The romantic comedy strayed from the mooshy-gooshy chic-flic standard with serious undertones of meaningful substance. In one scene, Alice is alone at her own party and crying in a stairwell after having a fight with her friend, Robin, who continued to rock the sexy single life in her confidence and carefree manor, putting Alice in an emotionally-charged situation by inviting all her exes at one party. Alice’s college boyfriend shows up, and they reconnect in a passionate embrace- a “you’ve been there” moment of falling back into old love. The passionate hook-up is ended abruptly by Alice when she hears him say he is engaged to be married to his current fiancé! The music cuts and Alice is throwing F-bombs. The scene has turned into a joke. Now here comes the meaningful substance: Alice recognizes what Rebel was really saying: for years in NYC, she was lost herself in the quest for love; wrapped up in wanting to be in love that she forgot about her own quest to get to know and define herself.
Reality checks are hard. We all can relate to that moment when you finally gather the strength to move on, fuck it, or simply follow your dreams. Being in a relationship should never be forced or desperately sought for.
The movie shows many scenarios in which characters follow through on the things they want to do, un-blinded by the desire to be in a relationship: the moment when Meg holds a baby and realizes she wants a child, the clip when Alice is reading a book in her acclaimed reading window, and the hilarious scene when Lucy has a mental breakdown and pulls out her hair extensions whilst reading to small children in a library, recognizing that working hard to be in a relationship is simply too exhausting.
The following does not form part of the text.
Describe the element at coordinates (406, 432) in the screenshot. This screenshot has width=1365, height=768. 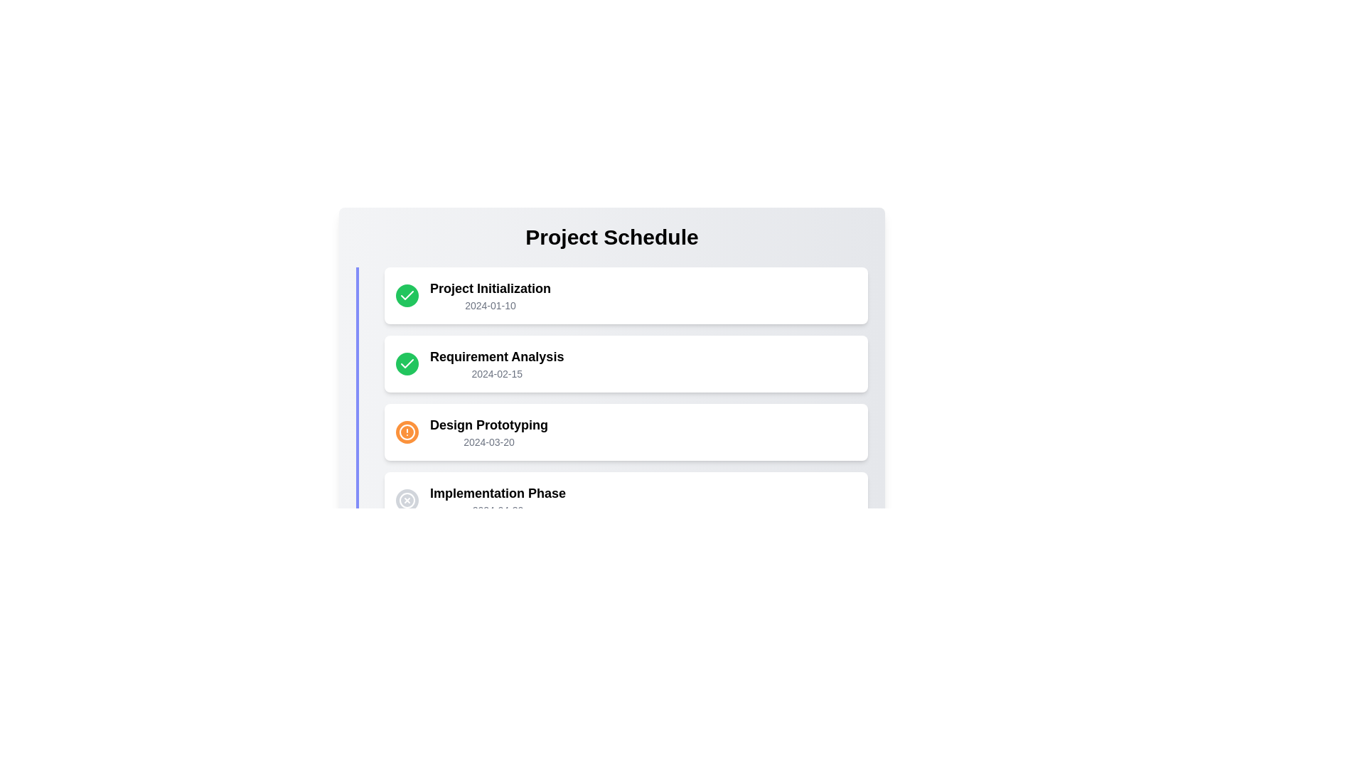
I see `the circular status indicator icon located at the leftmost part of the 'Design Prototyping' list item, which conveys an alert or warning related to this phase` at that location.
However, the movie fails to dig into the theme of self-discovery that they push so hard as the essential light of being single. Alice basically has a movie-long relationship with her ex-boyfriend that she breaks up with in the beginning of the movie, yet fails to really define herself as a person. Meg gives into her relationship with Ken, but we never know her identity as a mother. It seems as though the idea of knowing one’s self is never really celebrated or separated from the relationships that are recycled by the characters in the movie.
All in all, if you’re single and living in a city in some country or state-have no fear. ‘How To Be Single’ brings a comedic cushioning to the ups and downs of the modern, Cosmopolitan single life. With the hilarious performance of the comedic actors and actresses, the movie is pleasant and funny at the least. Prepare for the un-cliché cliché of self-discovery, the quest for love set aside.